> Quoted text:
▼▼▼

Violation and Audit table

After each 'detect' iteration all the violation data are stored in the 'violation' table in the database which is specified in the +nadeef.conf+. After each 'repair' all the candidate fixes are stored in the 'repair' table and final update information is stored in the 'audit' table.

An example of violations could be like

 vid |      rid       |    tablename     | tupleid | attribute |    value    
-----+----------------+------------------+---------+-----------+-------------
   0 | Rule1949358975 | csv_hospital_10k |    7663 | zipcode   | 90028
   0 | Rule1949358975 | csv_hospital_10k |    7421 | zipcode   | 90028
   0 | Rule1949358975 | csv_hospital_10k |    7421 | city      | LOS ANGELES
   0 | Rule1949358975 | csv_hospital_10k |    7663 | city      | HOLLYWOOD
   1 | Rule1949358975 | csv_hospital_10k |    7663 | zipcode   | 90028
   1 | Rule1949358975 | csv_hospital_10k |    7422 | zipcode   | 90028
   1 | Rule1949358975 | csv_hospital_10k |    7422 | city      | LOS ANGELES
   1 | Rule1949358975 | csv_hospital_10k |    7663 | city      | HOLLYWOOD

Here the violations are clustered by 'vid' and each row represents a potential violated cell.

The +repair+ table lists the candidate fixes. It is stored as an equation statement, so (cell 1 = cell 2). An example can be as below:

 id  | vid | c1_tupleid | c1_tablename | c1_attribute |  c1_value   | op | c2_tupleid | c2_tablename | c2_attribute |  c2_value   
-----+-----+------------+--------------+--------------+-------------+----+------------+--------------+--------------+-------------
   0 |   0 |       7663 | csv_hospital | state        | CA          |  0 |       7421 | csv_hospital | state        | CA
   0 |   0 |       7421 | csv_hospital | city         | LOS ANGELES |  0 |       7663 | csv_hospital | city         | HOLLYWOOD
   1 |   1 |       7663 | csv_hospital | state        | CA          |  0 |       7422 | csv_hospital | state        | CA
   1 |   1 |       7663 | csv_hospital | city         | HOLLYWOOD   |  0 |       7422 | csv_hospital | city         | LOS ANGELES
   2 |   2 |       7423 | csv_hospital | state        | CA          |  0 |       7663 | csv_hospital | state        | CA
   2 |   2 |       7423 | csv_hospital | city         | LOS ANGELES |  0 |       7663 | csv_hospital | city         | HOLLYWOOD
   3 |   3 |       7663 | csv_hospital | city         | HOLLYWOOD   |  0 |       7424 | csv_hospital | city         | LOS ANGELES

The audit table shows which cell and what data has been changed. An example can be like

 id | vid | tupleid |  tablename   | attribute |   oldvalue    |  newvalue   |            time            
----+-----+---------+--------------+-----------+---------------+-------------+----------------------------
  1 | 603 |    7424 | csv_hospital | city      | 'LOS ANGELES' | 'HOLLYWOOD' | 2013-06-13 16:53:44.277998
  2 | 618 |    7439 | csv_hospital | city      | 'LOS ANGELES' | 'HOLLYWOOD' | 2013-06-13 16:53:44.277998
  3 | 600 |    7421 | csv_hospital | city      | 'LOS ANGELES' | 'HOLLYWOOD' | 2013-06-13 16:53:44.277998
  4 | 612 |    7433 | csv_hospital | city      | 'LOS ANGELES' | 'HOLLYWOOD' | 2013-06-13 16:53:44.277998
  5 | 611 |    7432 | csv_hospital | city      | 'LOS ANGELES' | 'HOLLYWOOD' | 2013-06-13 16:53:44.277998
  6 | 619 |    7440 | csv_hospital | city      | 'LOS ANGELES' | 'HOLLYWOOD' | 2013-06-13 16:53:44.277998
  7 | 609 |    7430 | csv_hospital | city      | 'LOS ANGELES' | 'HOLLYWOOD' | 2013-06-13 16:53:44.277998

Write User Defined Rule

Detect and Repair

The core of NADEEF is rule driven. Following the NADEEF rule interface user is able to write any User defined rule (UDF) in Java and give to NADEEF to run. The most important interfaces of NADEEF rule are +detect+ and +repair+.

▲▲▲

> Items:
▼▼▼

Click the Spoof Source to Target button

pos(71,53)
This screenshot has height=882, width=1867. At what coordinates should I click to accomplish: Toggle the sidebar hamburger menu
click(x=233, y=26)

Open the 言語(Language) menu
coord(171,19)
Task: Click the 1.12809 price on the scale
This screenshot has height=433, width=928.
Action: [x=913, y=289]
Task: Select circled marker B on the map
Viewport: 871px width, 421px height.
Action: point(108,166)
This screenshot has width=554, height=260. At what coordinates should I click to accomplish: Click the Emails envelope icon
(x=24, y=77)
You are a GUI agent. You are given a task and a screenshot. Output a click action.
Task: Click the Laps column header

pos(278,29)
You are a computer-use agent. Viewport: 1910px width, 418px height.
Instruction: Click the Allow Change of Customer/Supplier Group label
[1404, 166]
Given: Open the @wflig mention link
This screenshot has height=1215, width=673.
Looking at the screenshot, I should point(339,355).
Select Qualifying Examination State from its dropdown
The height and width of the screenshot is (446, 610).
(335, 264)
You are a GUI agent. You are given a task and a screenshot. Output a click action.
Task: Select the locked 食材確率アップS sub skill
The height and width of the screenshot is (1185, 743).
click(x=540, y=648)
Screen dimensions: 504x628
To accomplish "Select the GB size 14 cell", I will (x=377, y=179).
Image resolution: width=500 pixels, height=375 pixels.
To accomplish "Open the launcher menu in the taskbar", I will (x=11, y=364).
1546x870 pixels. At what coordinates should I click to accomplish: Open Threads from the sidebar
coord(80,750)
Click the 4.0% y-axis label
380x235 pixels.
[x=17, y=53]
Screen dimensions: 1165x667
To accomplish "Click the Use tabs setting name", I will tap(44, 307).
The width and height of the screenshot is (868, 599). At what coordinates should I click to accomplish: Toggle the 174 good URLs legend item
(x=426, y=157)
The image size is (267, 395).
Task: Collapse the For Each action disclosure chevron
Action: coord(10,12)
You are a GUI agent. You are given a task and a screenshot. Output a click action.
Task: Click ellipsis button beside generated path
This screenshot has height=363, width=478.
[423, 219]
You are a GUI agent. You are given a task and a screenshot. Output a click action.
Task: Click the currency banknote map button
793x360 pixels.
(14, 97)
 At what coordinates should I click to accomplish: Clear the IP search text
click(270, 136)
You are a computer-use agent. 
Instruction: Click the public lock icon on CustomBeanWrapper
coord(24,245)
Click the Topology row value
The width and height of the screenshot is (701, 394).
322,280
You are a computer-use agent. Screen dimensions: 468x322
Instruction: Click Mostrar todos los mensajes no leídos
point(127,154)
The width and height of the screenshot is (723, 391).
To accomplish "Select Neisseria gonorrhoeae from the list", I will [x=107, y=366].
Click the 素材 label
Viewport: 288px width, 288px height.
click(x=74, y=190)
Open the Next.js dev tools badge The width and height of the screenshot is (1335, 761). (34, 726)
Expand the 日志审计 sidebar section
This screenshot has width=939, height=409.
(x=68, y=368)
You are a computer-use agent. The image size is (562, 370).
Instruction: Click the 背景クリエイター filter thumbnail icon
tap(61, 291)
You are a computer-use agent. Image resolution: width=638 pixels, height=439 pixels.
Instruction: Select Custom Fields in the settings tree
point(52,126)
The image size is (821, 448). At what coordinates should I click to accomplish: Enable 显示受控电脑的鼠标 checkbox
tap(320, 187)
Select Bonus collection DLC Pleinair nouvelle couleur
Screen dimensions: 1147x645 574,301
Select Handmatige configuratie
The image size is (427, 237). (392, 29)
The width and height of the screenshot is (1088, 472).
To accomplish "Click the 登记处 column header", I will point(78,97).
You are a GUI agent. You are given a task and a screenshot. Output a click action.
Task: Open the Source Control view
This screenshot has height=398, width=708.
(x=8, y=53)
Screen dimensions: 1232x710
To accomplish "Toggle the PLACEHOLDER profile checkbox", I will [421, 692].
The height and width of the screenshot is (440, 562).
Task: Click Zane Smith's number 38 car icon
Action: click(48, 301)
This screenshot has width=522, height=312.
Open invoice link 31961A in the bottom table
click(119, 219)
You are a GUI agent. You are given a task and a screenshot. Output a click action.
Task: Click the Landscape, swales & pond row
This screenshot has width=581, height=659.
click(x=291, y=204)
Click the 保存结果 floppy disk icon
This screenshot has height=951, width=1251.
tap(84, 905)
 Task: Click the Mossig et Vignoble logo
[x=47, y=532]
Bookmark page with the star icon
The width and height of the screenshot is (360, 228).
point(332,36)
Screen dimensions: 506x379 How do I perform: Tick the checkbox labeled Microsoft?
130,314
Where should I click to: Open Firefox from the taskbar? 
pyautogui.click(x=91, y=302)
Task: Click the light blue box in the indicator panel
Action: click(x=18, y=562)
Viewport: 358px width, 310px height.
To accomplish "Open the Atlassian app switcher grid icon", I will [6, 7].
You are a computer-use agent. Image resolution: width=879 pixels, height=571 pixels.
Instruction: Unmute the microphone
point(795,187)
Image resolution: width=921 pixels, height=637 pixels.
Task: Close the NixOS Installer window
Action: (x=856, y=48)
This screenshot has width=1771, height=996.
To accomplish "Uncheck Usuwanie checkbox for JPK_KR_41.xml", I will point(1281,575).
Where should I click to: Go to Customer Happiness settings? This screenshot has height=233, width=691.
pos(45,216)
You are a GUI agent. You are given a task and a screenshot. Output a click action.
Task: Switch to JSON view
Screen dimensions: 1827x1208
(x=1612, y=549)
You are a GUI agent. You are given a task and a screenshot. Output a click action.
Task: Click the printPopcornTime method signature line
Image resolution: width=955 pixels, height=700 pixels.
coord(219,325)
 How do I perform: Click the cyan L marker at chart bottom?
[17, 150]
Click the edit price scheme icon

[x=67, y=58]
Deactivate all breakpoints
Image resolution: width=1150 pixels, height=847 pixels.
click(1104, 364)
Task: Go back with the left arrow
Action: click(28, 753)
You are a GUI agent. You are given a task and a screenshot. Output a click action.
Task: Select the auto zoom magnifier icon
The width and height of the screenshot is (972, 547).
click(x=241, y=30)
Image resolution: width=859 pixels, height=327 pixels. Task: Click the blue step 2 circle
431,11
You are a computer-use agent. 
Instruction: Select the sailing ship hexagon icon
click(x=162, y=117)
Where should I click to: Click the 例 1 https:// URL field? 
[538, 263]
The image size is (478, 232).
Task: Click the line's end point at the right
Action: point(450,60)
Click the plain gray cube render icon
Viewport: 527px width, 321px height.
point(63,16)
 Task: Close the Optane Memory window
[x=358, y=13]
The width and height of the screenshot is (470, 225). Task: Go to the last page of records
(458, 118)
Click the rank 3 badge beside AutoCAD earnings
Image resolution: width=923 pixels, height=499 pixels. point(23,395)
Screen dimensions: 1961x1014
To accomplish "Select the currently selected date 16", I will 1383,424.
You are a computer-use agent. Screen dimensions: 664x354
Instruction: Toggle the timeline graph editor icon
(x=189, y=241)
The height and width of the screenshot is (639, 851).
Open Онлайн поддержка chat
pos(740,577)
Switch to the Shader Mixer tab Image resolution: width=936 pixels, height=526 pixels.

▲▲▲

> Written tasks:
1. In the NADEEF documentation, what programming language are user-defined rules written in?
2. In the records, change "Source Control view" to "Explorer view" in the lines starting with the line containing "The image size is (821, 448)." and going through the line containing "Action: click(48, 301)", leaving everything else unchanged. Give only those lines.

> Completed exercise:
1. Java

2.
The image size is (821, 448). At what coordinates should I click to accomplish: Enable 显示受控电脑的鼠标 checkbox
tap(320, 187)
Select Bonus collection DLC Pleinair nouvelle couleur
Screen dimensions: 1147x645 574,301
Select Handmatige configuratie
The image size is (427, 237). (392, 29)
The width and height of the screenshot is (1088, 472).
To accomplish "Click the 登记处 column header", I will point(78,97).
You are a GUI agent. You are given a task and a screenshot. Output a click action.
Task: Open the Explorer view
This screenshot has height=398, width=708.
(x=8, y=53)
Screen dimensions: 1232x710
To accomplish "Toggle the PLACEHOLDER profile checkbox", I will [421, 692].
The height and width of the screenshot is (440, 562).
Task: Click Zane Smith's number 38 car icon
Action: click(48, 301)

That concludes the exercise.